■ **TASK ITEM**
Of the material below, only the lines from the line containing "Subscribe (29, 2341)" down to the line containing "[twitter] (97, 2022)" belong in the answer, written out exactly.

SUPPLIED RECORDS: Begin

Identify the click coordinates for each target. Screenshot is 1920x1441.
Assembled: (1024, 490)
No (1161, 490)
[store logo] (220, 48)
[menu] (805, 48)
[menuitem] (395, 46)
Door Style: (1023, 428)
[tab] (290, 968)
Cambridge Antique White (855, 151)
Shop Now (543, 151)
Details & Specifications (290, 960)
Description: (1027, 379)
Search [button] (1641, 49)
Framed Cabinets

SUPPLIED RECORDS: End
SUPPLIED RECORDS: Begin

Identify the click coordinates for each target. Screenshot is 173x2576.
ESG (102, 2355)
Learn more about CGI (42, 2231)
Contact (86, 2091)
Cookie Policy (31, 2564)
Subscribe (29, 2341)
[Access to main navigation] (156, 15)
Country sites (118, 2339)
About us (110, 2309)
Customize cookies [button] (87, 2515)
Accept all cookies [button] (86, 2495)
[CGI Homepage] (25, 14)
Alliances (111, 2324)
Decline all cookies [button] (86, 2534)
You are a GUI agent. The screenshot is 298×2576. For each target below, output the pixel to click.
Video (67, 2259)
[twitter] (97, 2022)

SUPPLIED RECORDS: End

■ **THE COMPLETED TASK**
Subscribe (29, 2341)
[Access to main navigation] (156, 15)
Country sites (118, 2339)
About us (110, 2309)
Customize cookies [button] (87, 2515)
Accept all cookies [button] (86, 2495)
[CGI Homepage] (25, 14)
Alliances (111, 2324)
Decline all cookies [button] (86, 2534)
You are a GUI agent. The screenshot is 298×2576. For each target below, output the pixel to click.
Video (67, 2259)
[twitter] (97, 2022)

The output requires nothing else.